Le Hamas et le Conseil de la paix de Gaza s'affrontent au sujet de l'accord de désarmement.

Le Hamas et le Conseil de paix de Gaza s'affrontent au sujet de l'accord de désarmement ; les négociations sont dans l'impasse.

L'organisation terroriste a déclaré qu'elle ne rendrait ses armes qu'après la mise en œuvre complète de la première phase de l'accord, qui exige le retrait d'Israël de Gaza, a rapporté dimanche la chaîne israélienne KAN citant des sources palestiniennes.

Le Hamas exige aussi la garantie que le plan aboutirait à la création d'un État palestinien indépendant.

Israël a déjà informé Nicola Mladenov, le chef du conseil de la paix qu’il ne se retirerait pas au-delà de la « ligne jaune » de Gaza.

« Nous comprenons que le Hamas fait tout pour se soustraire à ses obligations.

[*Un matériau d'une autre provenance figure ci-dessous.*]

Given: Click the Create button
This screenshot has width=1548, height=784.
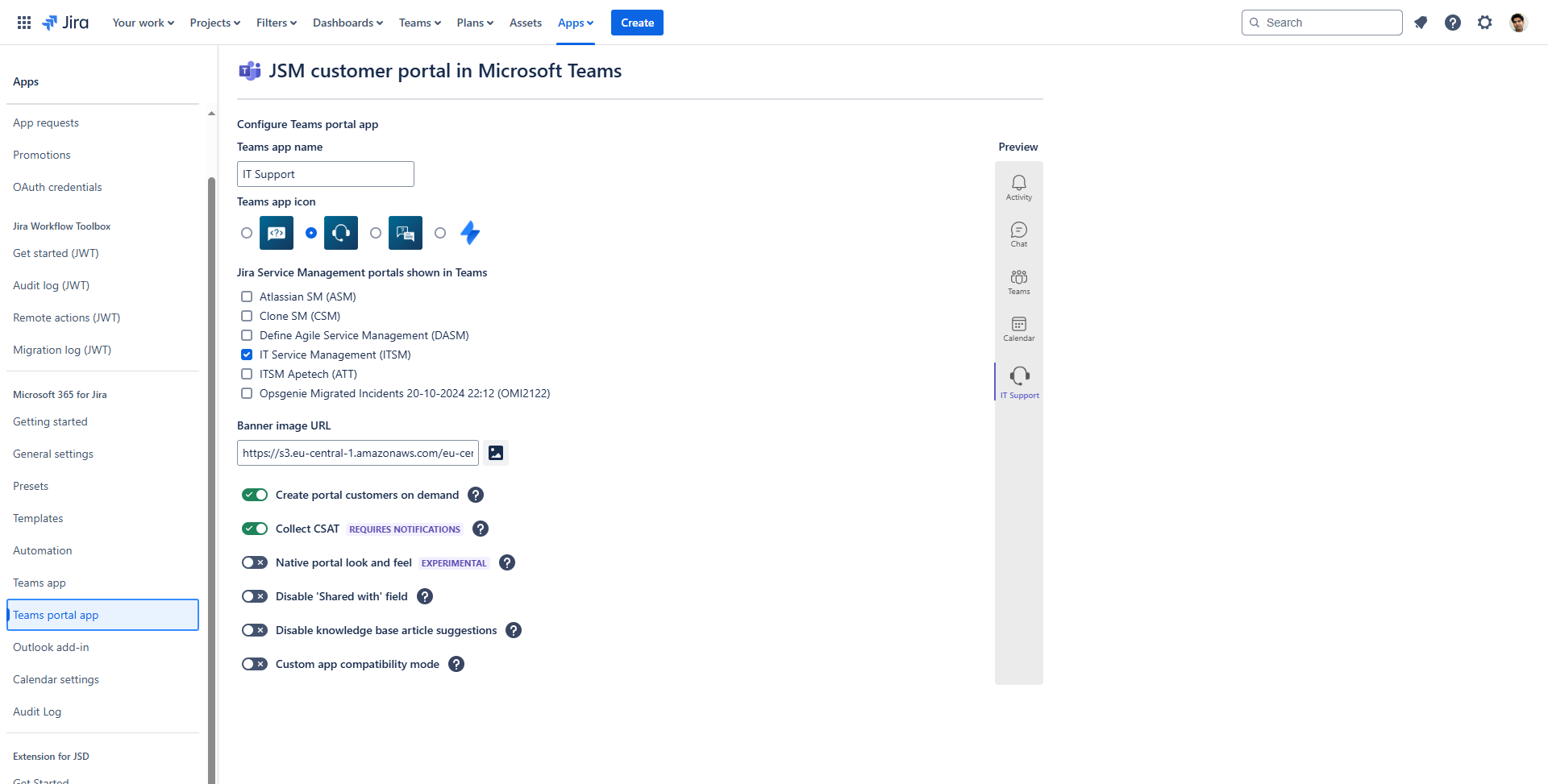Looking at the screenshot, I should click(637, 23).
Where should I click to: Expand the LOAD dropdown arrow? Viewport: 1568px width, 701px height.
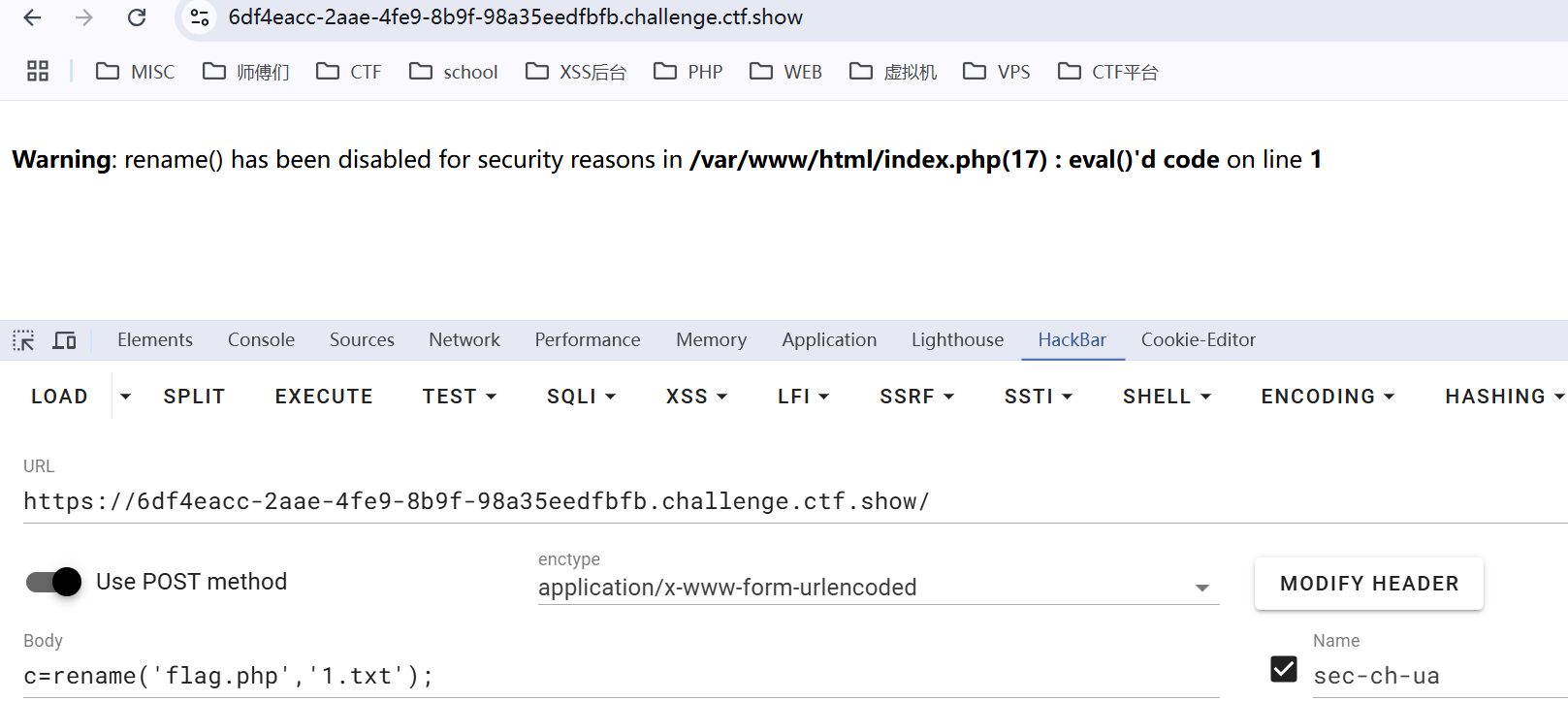(x=125, y=397)
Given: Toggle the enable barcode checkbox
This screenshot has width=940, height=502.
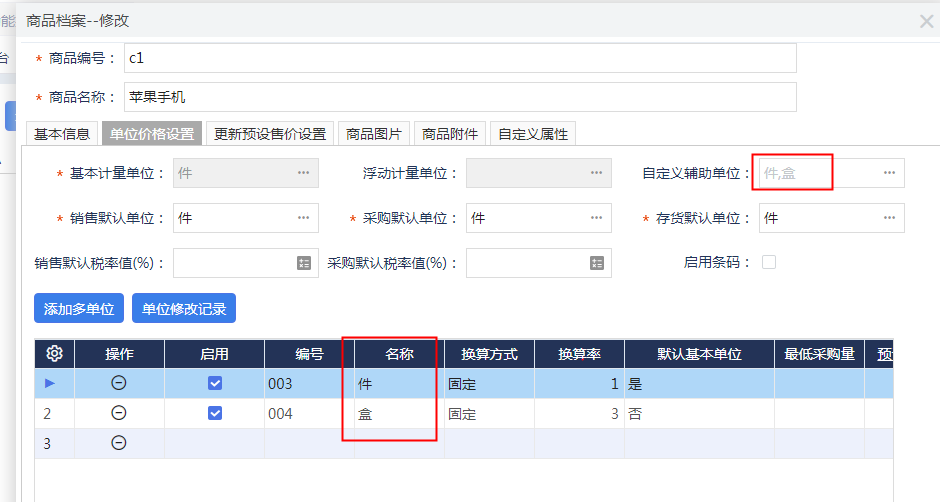Looking at the screenshot, I should (769, 262).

S’il ne se désarme pas, Tsahal reprendra les combats à Gaza dans un avenir proche pour mener à bien sa mission », a déclaré une source israélienne à KAN. De l’avis général en Israël, le Hamas a profité de l’attention internationale sur l’Iran et le détroit d’Ormuz pour se réarmer.

Le Hamas a désigné Khalil al-Hayya et Khaled Mechaal à des postes clés.

Selon le journal libanais Al-Akhbar, citant des sources proches du Hamas, le mouvement terroriste a procédé à des élections internes dans la bande de Gaza :

  • Khalil al-Hayya : élu chef du Hamas à Gaza

  • Zaher Jabarin : élu chef du Hamas en Judée-Samarie

  • Khaled Mechaal : reconduit comme chef du mouvement à l'étranger

Ces élections sont perçues comme un prélude décisif à l'élection du chef du bureau politique du Hamas, poste suprême du mouvement. La compétition devrait se jouer entre Khalil al-Hayya et Khaled Mechaal.

Khalil al-Hayya incarne une ligne dure, à l’inverse, Khaled Mechaal, longtemps basé à l’étranger, apparaît comme une figure disposant d’un solide réseau diplomatique et davantage enclin à des compromis politiques.